Shutterstock Reports 18% Revenue Drop Amid Merger Uncertainty
Event summary
- Shutterstock reported a net loss of $47.6 million for Q1 2026, compared to a net income of $18.7 million in Q1 2025.
- Revenue decreased by 18% year-over-year to $199.2 million, driven by a 12% drop in Content revenue and a 47% decline in Data, Distribution, and Services revenue.
- The company maintained $42.7 million in Adjusted EBITDA, down 33% from the previous year.
- Shutterstock's merger with Getty Images faces regulatory hurdles, with the CMA proposing the sale of Shutterstock's Rex Features, Backgrid, and Splash News businesses.

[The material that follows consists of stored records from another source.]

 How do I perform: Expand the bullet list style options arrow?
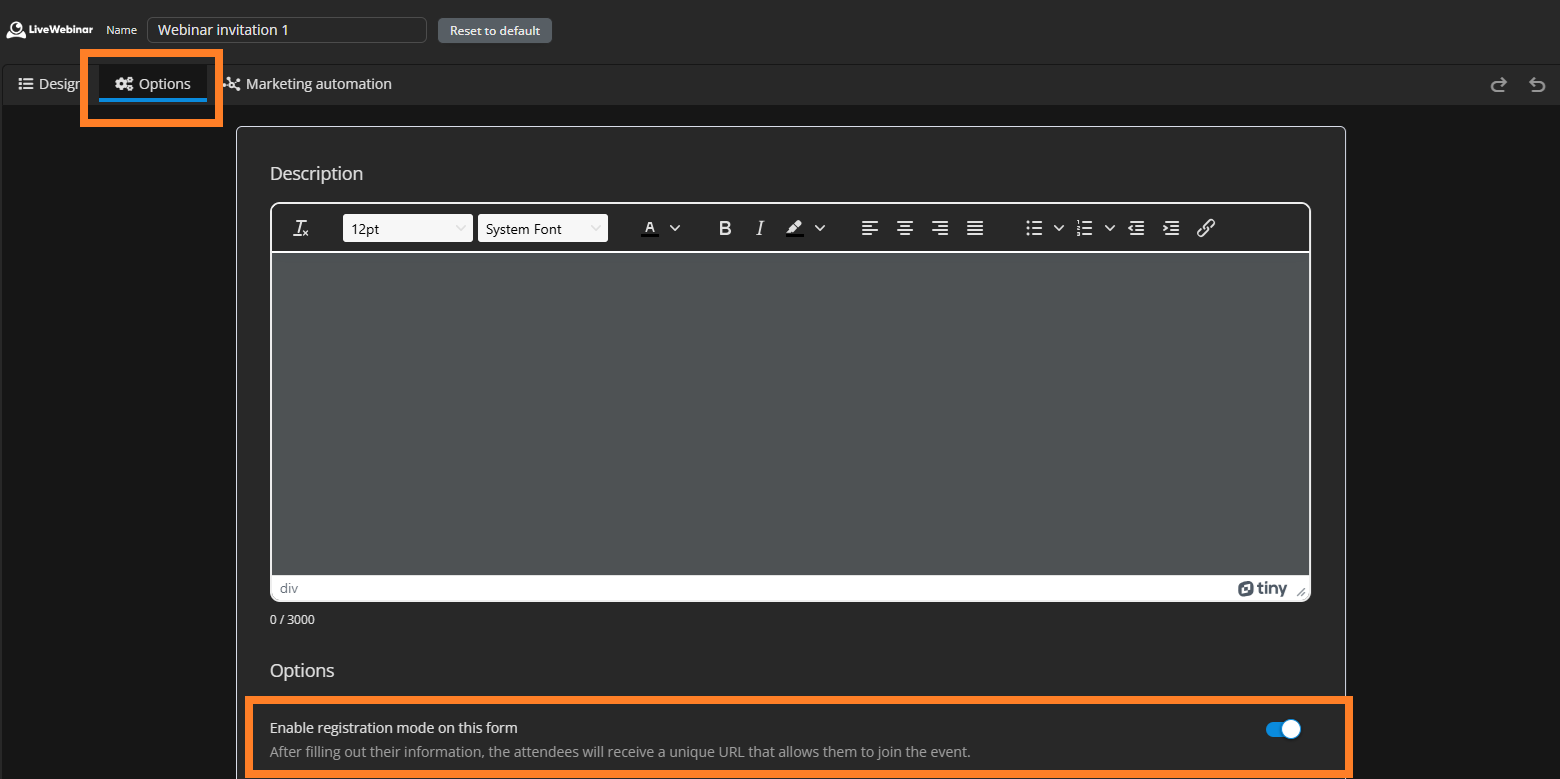tap(1059, 229)
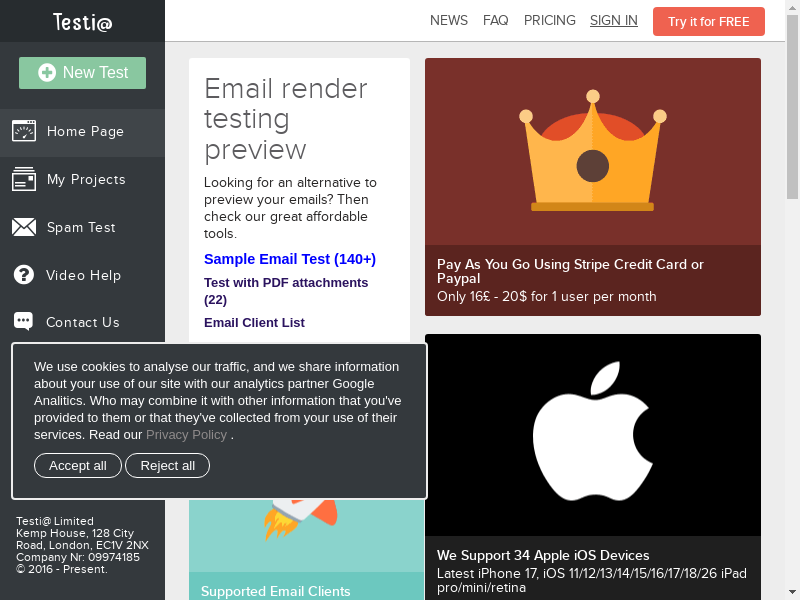This screenshot has height=600, width=800.
Task: Open the Privacy Policy link
Action: pos(186,435)
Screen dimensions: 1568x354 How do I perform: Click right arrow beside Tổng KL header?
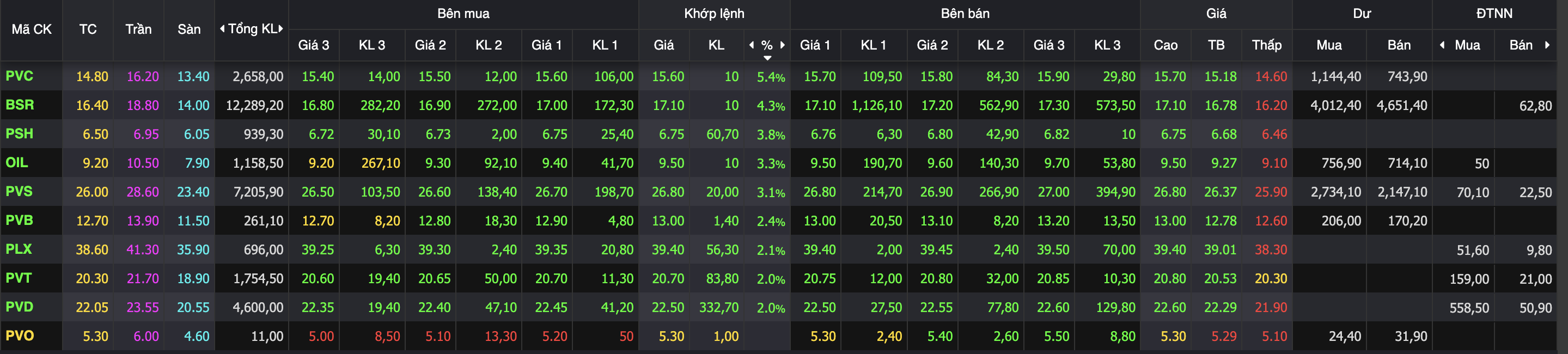[280, 28]
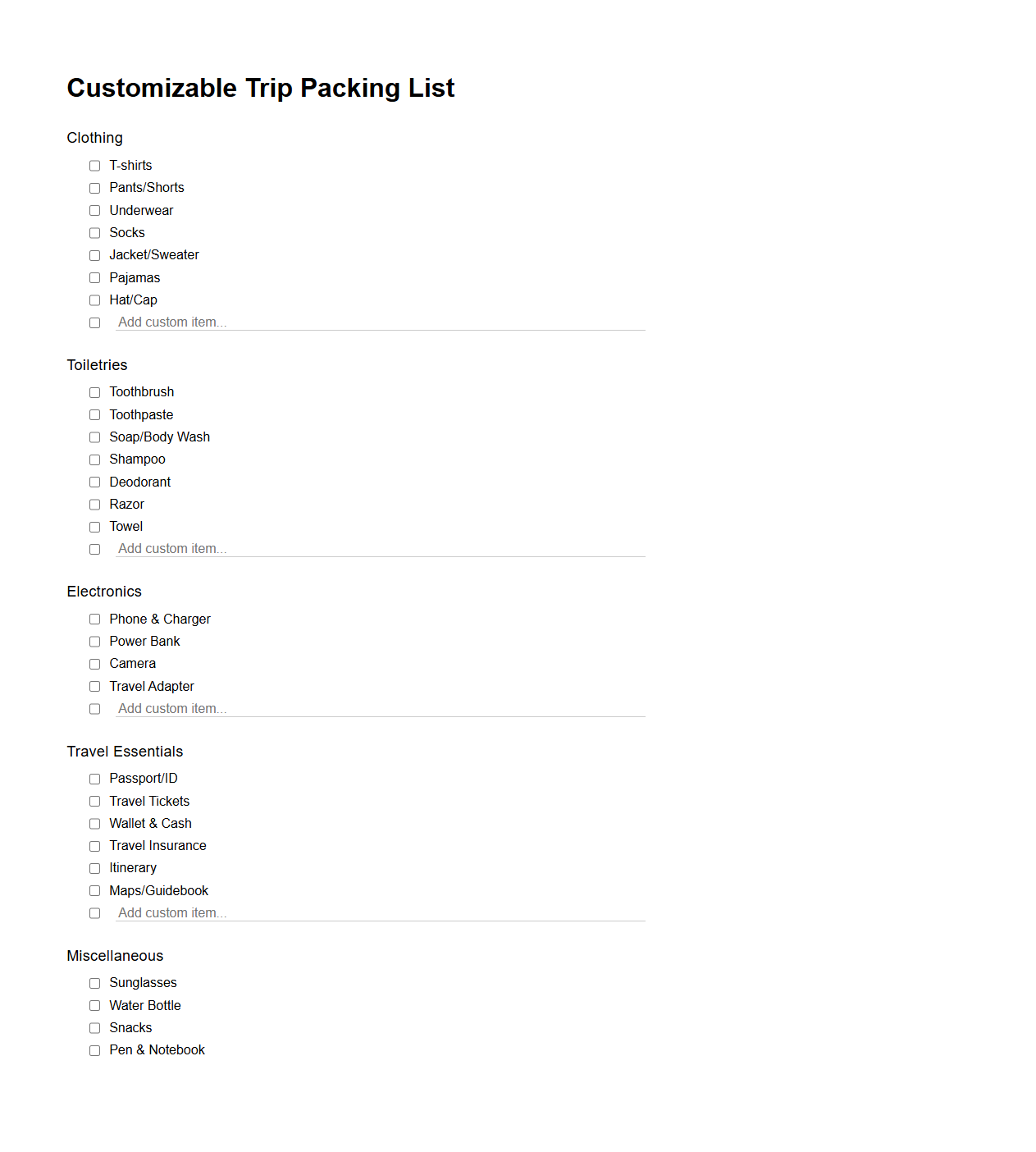This screenshot has width=1036, height=1152.
Task: Check the Soap/Body Wash item
Action: click(x=94, y=437)
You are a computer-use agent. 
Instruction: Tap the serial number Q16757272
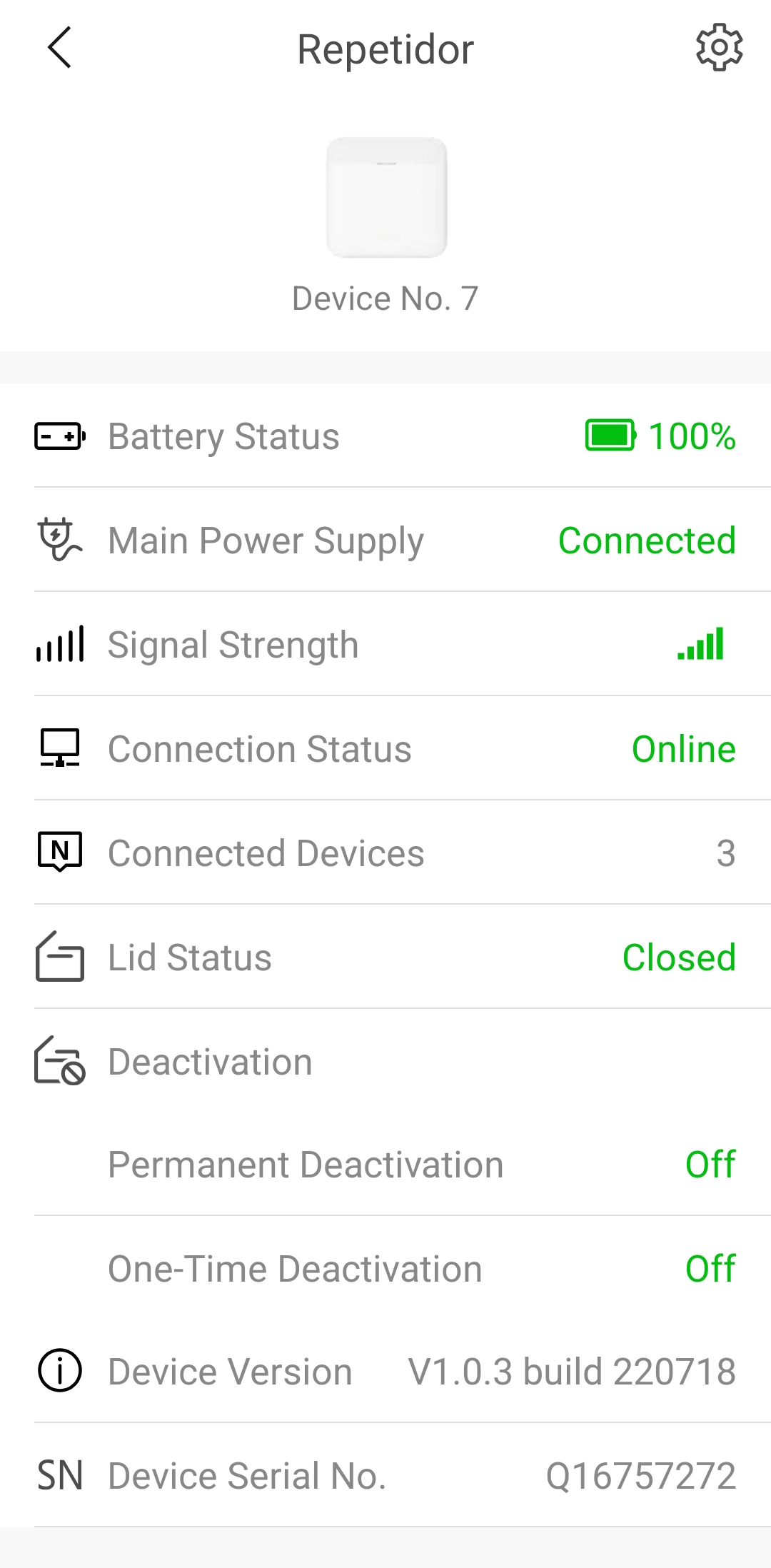(x=640, y=1476)
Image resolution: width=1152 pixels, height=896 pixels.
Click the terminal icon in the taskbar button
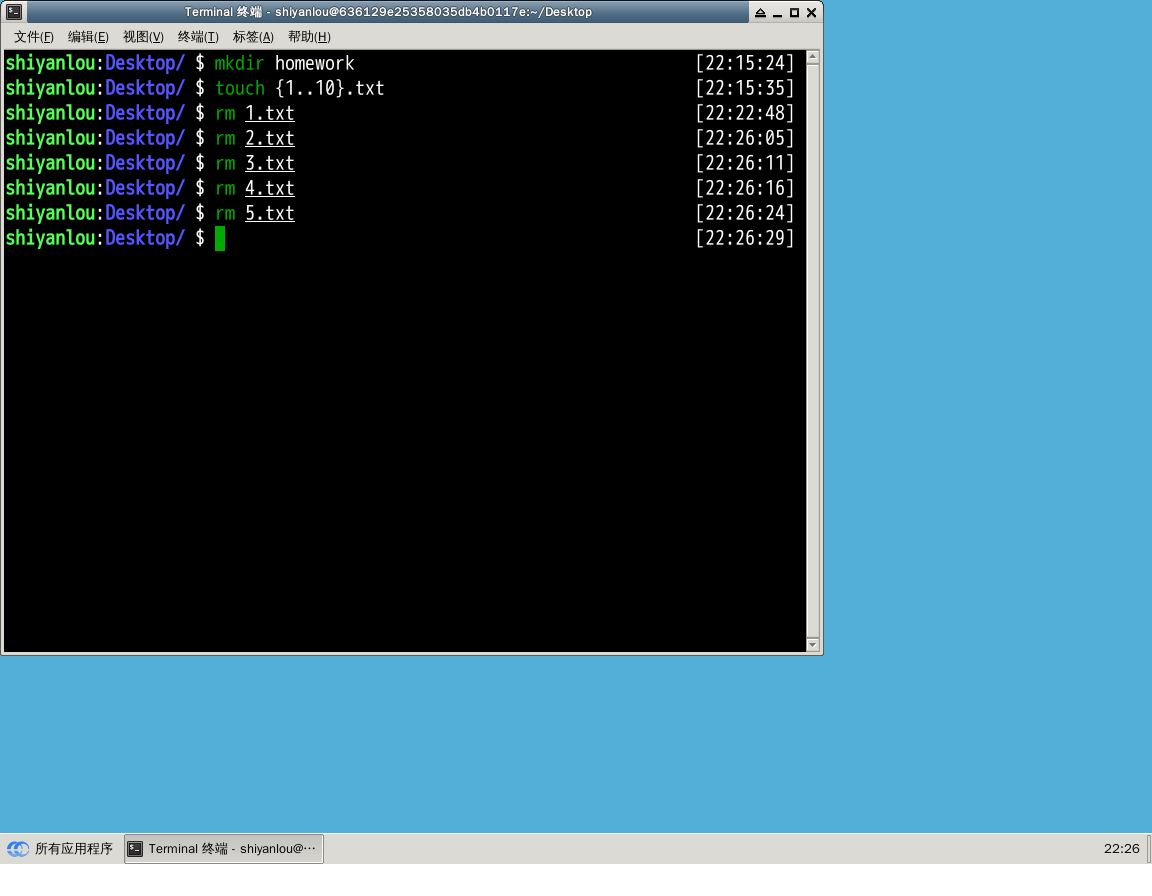(135, 849)
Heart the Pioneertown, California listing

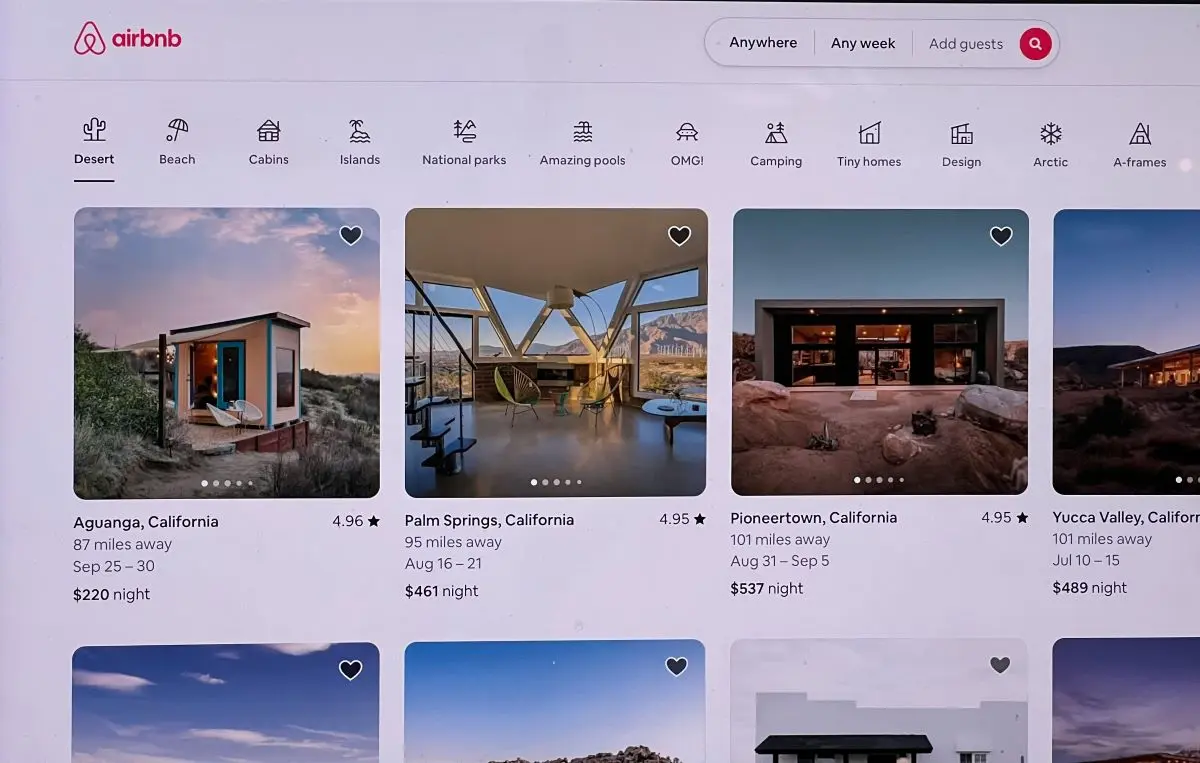1001,236
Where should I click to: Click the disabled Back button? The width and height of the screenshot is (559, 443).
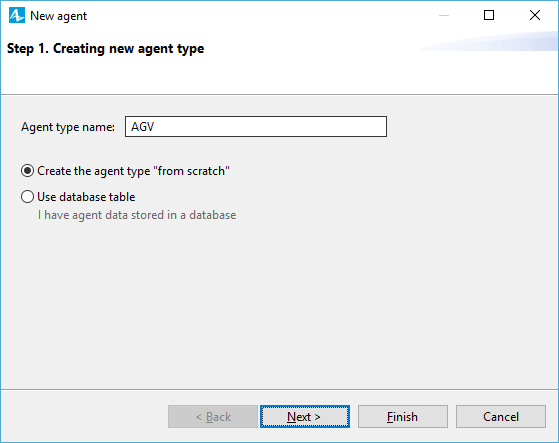pos(213,416)
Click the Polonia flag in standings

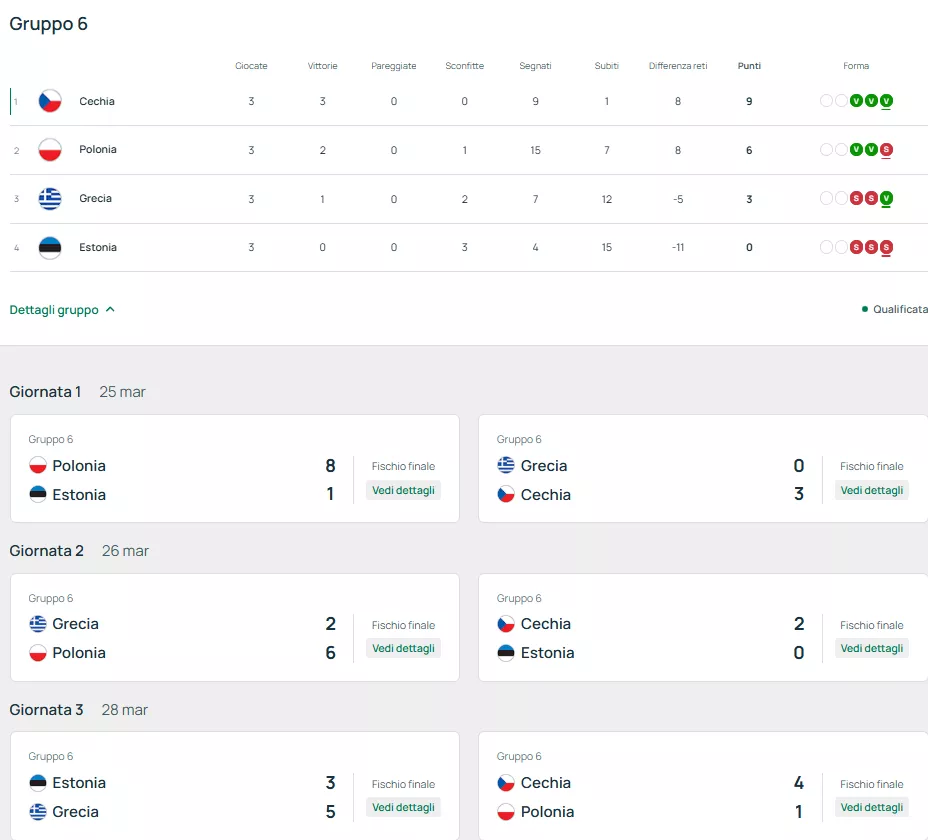coord(50,150)
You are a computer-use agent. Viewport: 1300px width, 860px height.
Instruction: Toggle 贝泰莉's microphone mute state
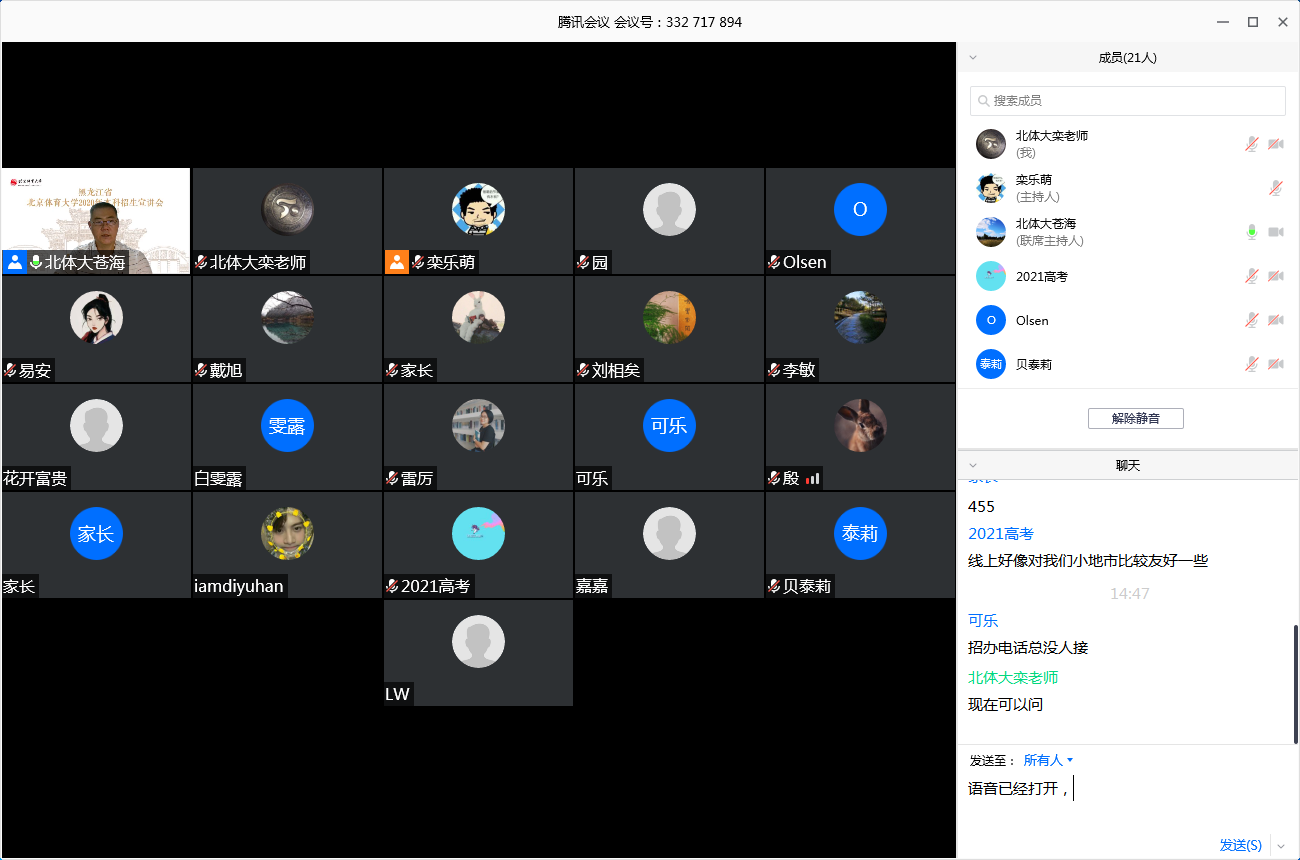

- Subscriber count declined to 993,000 from 1,079,000 year-over-year.
The big picture
Shutterstock's Q1 2026 results reflect broader challenges in the digital media sector, including regulatory scrutiny of mergers and acquisitions. The company's focus on AI services and data licensing positions it within the growing trend of AI-driven content solutions, but its near-term performance is clouded by regulatory uncertainty and declining subscriber numbers. The outcome of the Getty Images merger will be a key determinant of Shutterstock's strategic trajectory.
What we're watching
- Regulatory Hurdles
- The CMA's proposal to sell Shutterstock's editorial content businesses could delay or complicate the merger with Getty Images.
- Revenue Recovery
- Shutterstock's ability to stabilize its Content and Data, Distribution, and Services revenues will be critical for future growth.
- AI Services Growth
- The company's long-term strategy hinges on expanding its Data Licensing and AI Services division, which saw a significant revenue drop in Q1 2026.